-------- SOURCE INFORMATION

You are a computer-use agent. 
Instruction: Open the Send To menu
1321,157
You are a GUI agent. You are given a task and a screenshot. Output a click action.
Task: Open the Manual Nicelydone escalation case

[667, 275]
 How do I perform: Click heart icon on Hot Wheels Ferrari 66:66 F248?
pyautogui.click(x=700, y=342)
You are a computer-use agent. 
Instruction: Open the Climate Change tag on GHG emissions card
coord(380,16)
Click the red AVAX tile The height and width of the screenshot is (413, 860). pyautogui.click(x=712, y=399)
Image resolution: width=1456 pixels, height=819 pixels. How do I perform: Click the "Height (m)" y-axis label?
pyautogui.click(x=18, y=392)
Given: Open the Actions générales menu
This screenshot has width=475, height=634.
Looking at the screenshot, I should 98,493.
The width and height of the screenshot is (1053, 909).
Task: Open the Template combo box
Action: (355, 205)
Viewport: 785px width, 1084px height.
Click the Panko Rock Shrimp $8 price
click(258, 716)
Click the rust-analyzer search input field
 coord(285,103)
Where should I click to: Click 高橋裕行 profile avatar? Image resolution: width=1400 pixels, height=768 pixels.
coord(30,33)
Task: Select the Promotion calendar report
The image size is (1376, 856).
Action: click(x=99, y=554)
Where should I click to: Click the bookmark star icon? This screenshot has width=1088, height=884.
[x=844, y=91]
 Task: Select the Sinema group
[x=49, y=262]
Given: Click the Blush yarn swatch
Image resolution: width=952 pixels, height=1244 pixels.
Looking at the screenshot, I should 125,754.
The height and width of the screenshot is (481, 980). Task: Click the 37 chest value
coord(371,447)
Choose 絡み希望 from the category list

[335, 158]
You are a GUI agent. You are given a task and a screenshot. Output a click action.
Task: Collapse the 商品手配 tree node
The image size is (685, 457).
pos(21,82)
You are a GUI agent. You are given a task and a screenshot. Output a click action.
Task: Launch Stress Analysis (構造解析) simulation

----------------

AIM OF THE EXERCISE:
Reproduce the listing above verbatim.

FINISHED TASK:
You are a computer-use agent. 
Instruction: Open the Send To menu
1321,157
You are a GUI agent. You are given a task and a screenshot. Output a click action.
Task: Open the Manual Nicelydone escalation case

[667, 275]
 How do I perform: Click heart icon on Hot Wheels Ferrari 66:66 F248?
pyautogui.click(x=700, y=342)
You are a computer-use agent. 
Instruction: Open the Climate Change tag on GHG emissions card
coord(380,16)
Click the red AVAX tile The height and width of the screenshot is (413, 860). pyautogui.click(x=712, y=399)
Image resolution: width=1456 pixels, height=819 pixels. How do I perform: Click the "Height (m)" y-axis label?
pyautogui.click(x=18, y=392)
Given: Open the Actions générales menu
This screenshot has width=475, height=634.
Looking at the screenshot, I should 98,493.
The width and height of the screenshot is (1053, 909).
Task: Open the Template combo box
Action: (355, 205)
Viewport: 785px width, 1084px height.
Click the Panko Rock Shrimp $8 price
click(258, 716)
Click the rust-analyzer search input field
 coord(285,103)
Where should I click to: Click 高橋裕行 profile avatar? Image resolution: width=1400 pixels, height=768 pixels.
coord(30,33)
Task: Select the Promotion calendar report
The image size is (1376, 856).
Action: click(x=99, y=554)
Where should I click to: Click the bookmark star icon? This screenshot has width=1088, height=884.
[x=844, y=91]
 Task: Select the Sinema group
[x=49, y=262]
Given: Click the Blush yarn swatch
Image resolution: width=952 pixels, height=1244 pixels.
Looking at the screenshot, I should 125,754.
The height and width of the screenshot is (481, 980). Task: Click the 37 chest value
coord(371,447)
Choose 絡み希望 from the category list

[335, 158]
You are a GUI agent. You are given a task and a screenshot. Output a click action.
Task: Collapse the 商品手配 tree node
The image size is (685, 457).
pos(21,82)
You are a GUI agent. You are given a task and a screenshot. Output a click action.
Task: Launch Stress Analysis (構造解析) simulation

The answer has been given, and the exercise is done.